• Problem details
Here is a listing; work out how many of its lines contain the word "agent", and state only that number.
BEGIN
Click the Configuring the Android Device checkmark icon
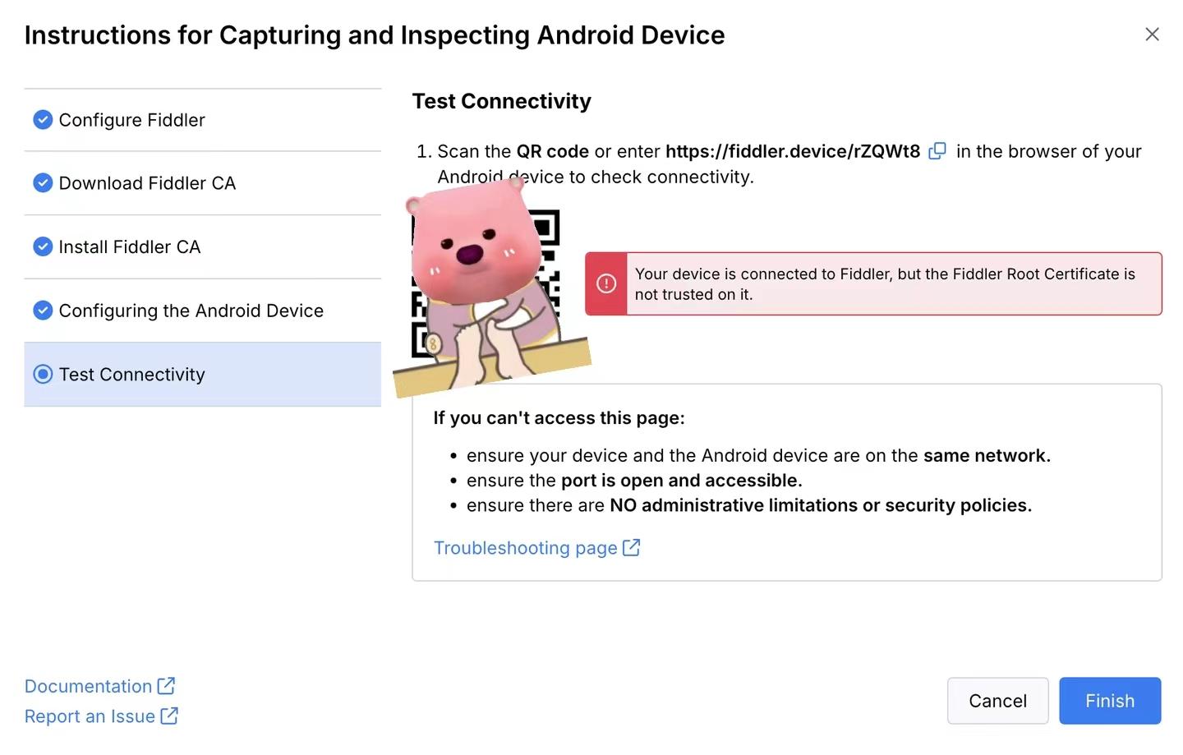The image size is (1183, 755). click(x=43, y=311)
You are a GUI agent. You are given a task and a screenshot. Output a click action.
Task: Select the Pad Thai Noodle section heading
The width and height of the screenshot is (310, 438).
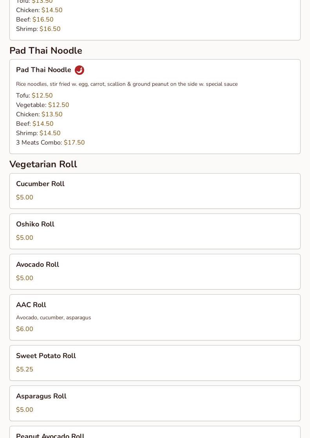[46, 51]
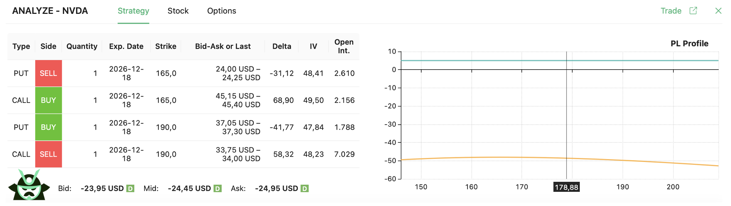The image size is (731, 206).
Task: Click the Trade link
Action: pyautogui.click(x=671, y=11)
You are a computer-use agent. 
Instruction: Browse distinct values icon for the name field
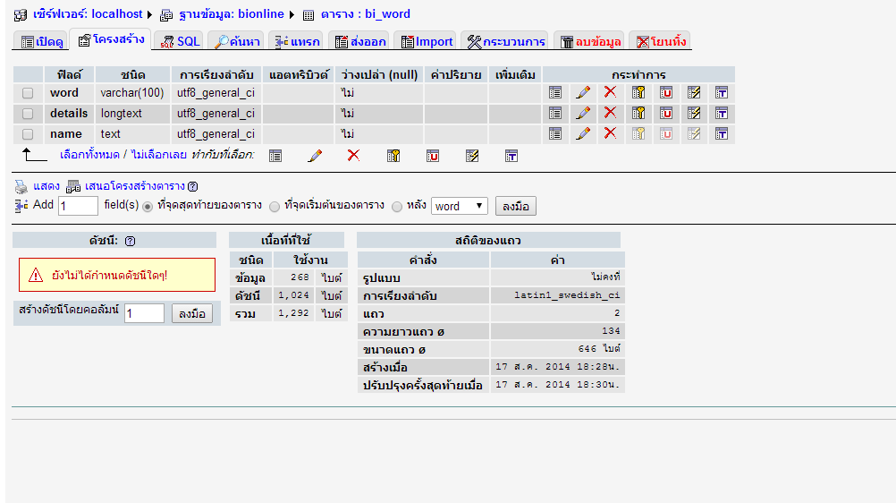point(555,133)
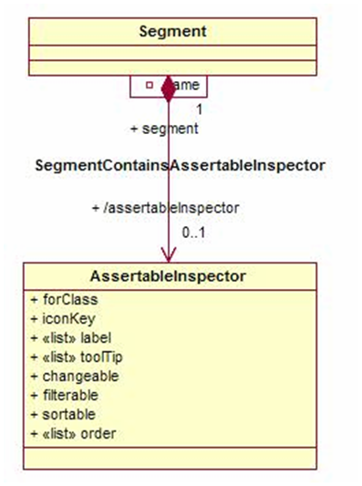Screen dimensions: 362x486
Task: Click the empty operations compartment of AssertableInspector
Action: [x=171, y=459]
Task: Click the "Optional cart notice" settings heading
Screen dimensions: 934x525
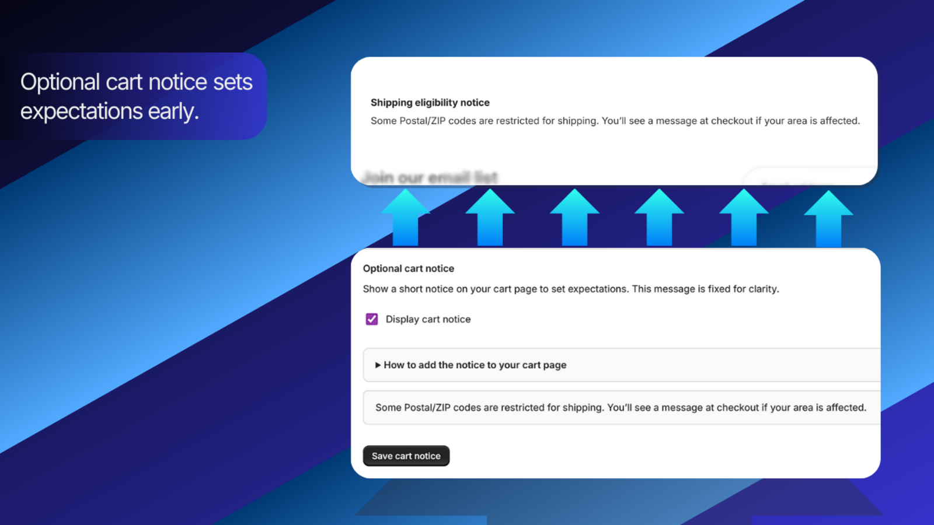Action: [x=408, y=268]
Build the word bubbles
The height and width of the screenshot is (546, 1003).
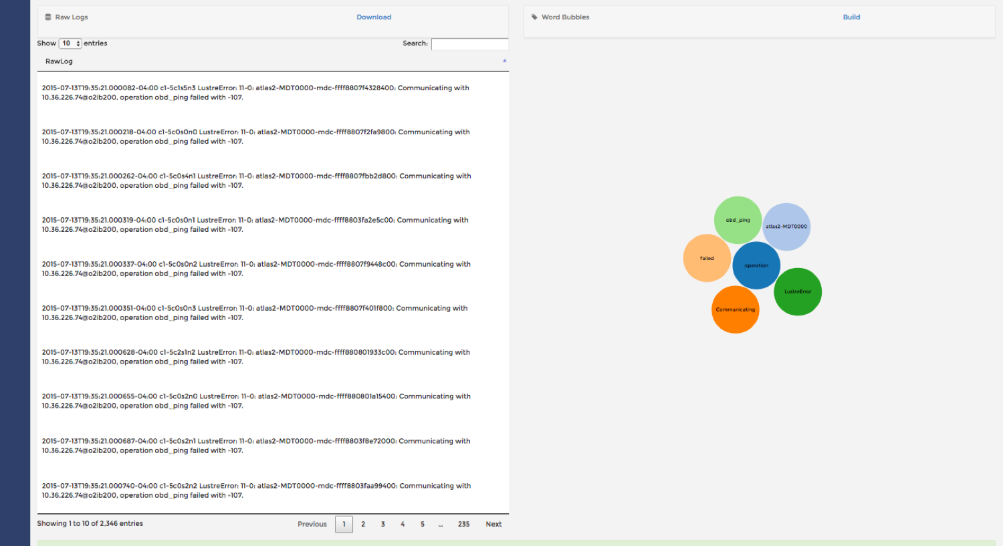(851, 17)
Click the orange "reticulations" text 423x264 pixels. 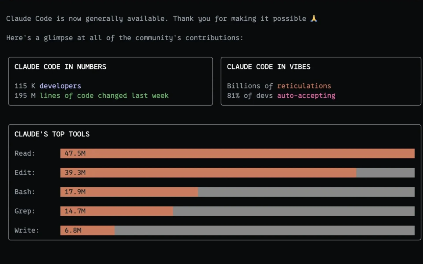coord(304,86)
END
• Completed exercise
2